As CEIC devem demonstrar responsabilidade relativamente aos investigadores e ao público em general, e são diretamente responsáveis perante a autoridade que as constituiu, quer seja um governo, uma autoridade institucional ou um organização privada. As CEIC devem promover a transparência das suas atividades e decisões, incluindo o anúncio oficial das reuniões.

Que tipo de investigação requer avaliação ética?

Qualquer tipo de investigação que envolva seres humanos deve ser avaliada por uma CEIC antes de incluir potenciais participantes. Isto também se aplica a qualquer investigação realizada com informação pessoal (p. ex. registos médicos), ou com tecidos humanos e material genético. A investigação com gâmetas humanos (ou seja, esperma ou óvulos), embriões e tecido fetal também requer uma avaliação ética prévia além de outros requisitos (ver secção sobre casos particulares abaixo).

Algumas investigações podem estar isentas de análise ética, por exemplo, quando não se prevê nenhum risco de danos nem desconforto e apenas envolve algum incómodo para os participantes (risco negligenciável).

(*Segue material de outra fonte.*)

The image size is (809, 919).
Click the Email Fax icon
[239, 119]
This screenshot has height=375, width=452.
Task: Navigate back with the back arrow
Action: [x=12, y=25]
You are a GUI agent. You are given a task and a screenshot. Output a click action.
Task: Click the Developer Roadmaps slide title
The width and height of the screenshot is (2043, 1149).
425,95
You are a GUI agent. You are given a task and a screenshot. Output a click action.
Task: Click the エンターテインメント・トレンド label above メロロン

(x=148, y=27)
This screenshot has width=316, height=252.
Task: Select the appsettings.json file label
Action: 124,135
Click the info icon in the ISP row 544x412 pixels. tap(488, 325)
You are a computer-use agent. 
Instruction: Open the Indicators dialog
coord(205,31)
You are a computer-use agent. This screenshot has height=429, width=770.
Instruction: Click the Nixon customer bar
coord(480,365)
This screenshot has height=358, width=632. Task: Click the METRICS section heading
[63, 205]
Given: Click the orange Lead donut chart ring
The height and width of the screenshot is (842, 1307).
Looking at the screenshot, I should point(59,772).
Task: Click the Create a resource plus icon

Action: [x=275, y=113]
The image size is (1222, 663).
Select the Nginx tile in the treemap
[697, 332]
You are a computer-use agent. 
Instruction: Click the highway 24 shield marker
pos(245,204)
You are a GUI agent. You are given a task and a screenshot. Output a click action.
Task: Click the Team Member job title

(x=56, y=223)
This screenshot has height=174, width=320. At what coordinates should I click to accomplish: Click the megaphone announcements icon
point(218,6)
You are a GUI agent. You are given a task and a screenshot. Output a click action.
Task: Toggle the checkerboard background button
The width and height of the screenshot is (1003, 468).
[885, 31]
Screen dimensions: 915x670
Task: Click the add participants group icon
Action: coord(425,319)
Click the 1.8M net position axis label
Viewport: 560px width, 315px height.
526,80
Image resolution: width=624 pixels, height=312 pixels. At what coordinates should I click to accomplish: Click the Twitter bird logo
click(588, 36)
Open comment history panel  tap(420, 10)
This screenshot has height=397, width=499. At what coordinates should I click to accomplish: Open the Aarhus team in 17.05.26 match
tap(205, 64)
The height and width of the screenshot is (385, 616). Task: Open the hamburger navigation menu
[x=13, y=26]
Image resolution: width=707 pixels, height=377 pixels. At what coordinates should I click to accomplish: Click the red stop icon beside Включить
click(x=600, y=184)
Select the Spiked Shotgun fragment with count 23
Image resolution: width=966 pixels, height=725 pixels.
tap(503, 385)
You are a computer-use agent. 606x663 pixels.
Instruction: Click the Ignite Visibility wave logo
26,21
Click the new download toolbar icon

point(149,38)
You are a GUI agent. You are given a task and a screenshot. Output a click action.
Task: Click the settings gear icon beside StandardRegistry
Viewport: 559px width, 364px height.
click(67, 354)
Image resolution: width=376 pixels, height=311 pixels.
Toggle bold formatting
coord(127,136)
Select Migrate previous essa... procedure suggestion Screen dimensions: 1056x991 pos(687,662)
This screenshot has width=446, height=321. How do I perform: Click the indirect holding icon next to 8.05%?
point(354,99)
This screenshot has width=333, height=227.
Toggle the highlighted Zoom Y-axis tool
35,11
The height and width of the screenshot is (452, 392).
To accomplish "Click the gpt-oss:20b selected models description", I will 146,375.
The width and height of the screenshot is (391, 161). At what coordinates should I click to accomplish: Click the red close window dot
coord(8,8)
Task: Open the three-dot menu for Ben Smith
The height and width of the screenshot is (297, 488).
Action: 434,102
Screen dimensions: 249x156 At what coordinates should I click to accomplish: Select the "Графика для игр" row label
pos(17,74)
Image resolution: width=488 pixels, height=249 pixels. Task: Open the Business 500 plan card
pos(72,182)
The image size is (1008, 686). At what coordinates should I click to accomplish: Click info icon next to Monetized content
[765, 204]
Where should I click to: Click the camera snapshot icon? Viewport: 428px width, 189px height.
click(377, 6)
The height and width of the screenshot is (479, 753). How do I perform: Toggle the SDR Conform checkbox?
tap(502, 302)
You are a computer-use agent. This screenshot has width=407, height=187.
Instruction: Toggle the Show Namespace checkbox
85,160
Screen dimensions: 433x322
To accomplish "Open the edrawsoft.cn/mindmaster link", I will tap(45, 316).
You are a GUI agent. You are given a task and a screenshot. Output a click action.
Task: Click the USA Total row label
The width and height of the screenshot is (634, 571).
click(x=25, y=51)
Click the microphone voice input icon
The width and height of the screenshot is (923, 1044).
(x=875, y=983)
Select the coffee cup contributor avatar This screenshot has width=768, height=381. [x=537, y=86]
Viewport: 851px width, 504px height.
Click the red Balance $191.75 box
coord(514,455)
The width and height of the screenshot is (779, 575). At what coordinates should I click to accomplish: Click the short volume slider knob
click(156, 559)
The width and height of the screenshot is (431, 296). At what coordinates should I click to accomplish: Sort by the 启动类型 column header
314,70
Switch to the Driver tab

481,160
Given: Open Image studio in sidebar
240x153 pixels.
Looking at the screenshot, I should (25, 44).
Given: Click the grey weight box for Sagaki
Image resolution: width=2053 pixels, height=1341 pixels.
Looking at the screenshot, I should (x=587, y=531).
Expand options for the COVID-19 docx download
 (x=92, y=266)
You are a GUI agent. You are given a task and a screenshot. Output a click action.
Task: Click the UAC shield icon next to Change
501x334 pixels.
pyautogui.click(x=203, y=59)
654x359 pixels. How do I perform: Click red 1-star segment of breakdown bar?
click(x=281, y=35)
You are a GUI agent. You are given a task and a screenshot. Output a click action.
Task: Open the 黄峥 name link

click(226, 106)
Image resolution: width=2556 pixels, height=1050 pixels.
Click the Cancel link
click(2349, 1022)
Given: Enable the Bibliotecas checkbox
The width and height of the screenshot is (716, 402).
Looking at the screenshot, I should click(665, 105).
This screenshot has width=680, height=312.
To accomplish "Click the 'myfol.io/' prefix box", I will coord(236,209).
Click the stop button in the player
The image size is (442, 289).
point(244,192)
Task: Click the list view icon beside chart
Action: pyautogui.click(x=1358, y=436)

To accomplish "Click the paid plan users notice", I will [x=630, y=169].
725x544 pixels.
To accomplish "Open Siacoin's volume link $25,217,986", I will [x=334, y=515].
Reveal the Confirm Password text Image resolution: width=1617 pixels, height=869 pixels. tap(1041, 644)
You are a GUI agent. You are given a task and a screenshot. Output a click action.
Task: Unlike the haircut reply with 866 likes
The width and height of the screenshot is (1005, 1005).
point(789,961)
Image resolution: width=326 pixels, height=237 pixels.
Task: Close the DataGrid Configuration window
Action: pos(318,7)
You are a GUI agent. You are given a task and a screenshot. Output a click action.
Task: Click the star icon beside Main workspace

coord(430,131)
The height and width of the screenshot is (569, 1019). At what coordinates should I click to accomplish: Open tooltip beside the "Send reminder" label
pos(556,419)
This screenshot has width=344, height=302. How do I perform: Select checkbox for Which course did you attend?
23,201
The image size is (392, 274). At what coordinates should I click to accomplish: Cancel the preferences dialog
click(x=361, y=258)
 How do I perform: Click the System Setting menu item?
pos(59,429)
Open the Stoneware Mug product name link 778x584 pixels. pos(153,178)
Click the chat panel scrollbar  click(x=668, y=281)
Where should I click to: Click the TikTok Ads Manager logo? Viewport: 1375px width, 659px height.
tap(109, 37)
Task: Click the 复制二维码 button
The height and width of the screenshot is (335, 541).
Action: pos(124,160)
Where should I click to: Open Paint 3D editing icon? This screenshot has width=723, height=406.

O mesmo acontece com investigações que envolvem a utilização de recompilações de dados ou registos já existentes que contenham apenas dados não identificáveis de pessoas (p. ex. registos públicos, arquivos ou publicações).

Casos particulares

Os ensaios clínicos são um tipo de investigação que tem requisitos adicionais. Por exemplo, na Europa, os promotores de ensaios clínicos para medicamentos devem ter a aprovação da Autoridade Nacional Competente e um parecer favorável da CEIC antes de um ensaio poder ser iniciado.

Qualquer investigação que envolva material reprodutivo humano (p. ex. células estaminais, gâmetas, embriões) requer a avaliação da comissão de supervisão nacional além da avaliação da CEIC.

Aspetos éticos

Uma investigação que não é sólida do ponto de vista científico não é aceitável do ponto de vista ético. Isto deve-se ao fato de que irá expor os participantes ao peso e a potenciais danos de uma investigação sem a possibilidade de oferecer benefícios a esses participantes e/ou nem à sociedade. Como tal, a CEIC deve garantir que foi realizada uma avaliação científica adequada. Se a investigação não passar a avaliação científica, o parecer ético deverá também ser negado.

Níveis de avaliação

As CEIC podem adotar uma abordagem proporcional relativamente à avaliação ética: quanto maior for o peso que a investigação implique, mais detalhado será o escrutínio. A avaliação pode ser realizada pela comissão total da CEIC ou por uma subcomissão (avaliação acelerada). Algumas CEIC permitem uma avaliação acelerada no caso de investigações que apresentem um peso mínimo para os participantes (quando a quantidade de danos expectável na investigação for inferior ao que normalmente ocorre no dia a dia ou em exames médicos, dentários ou psicológicos de rotina).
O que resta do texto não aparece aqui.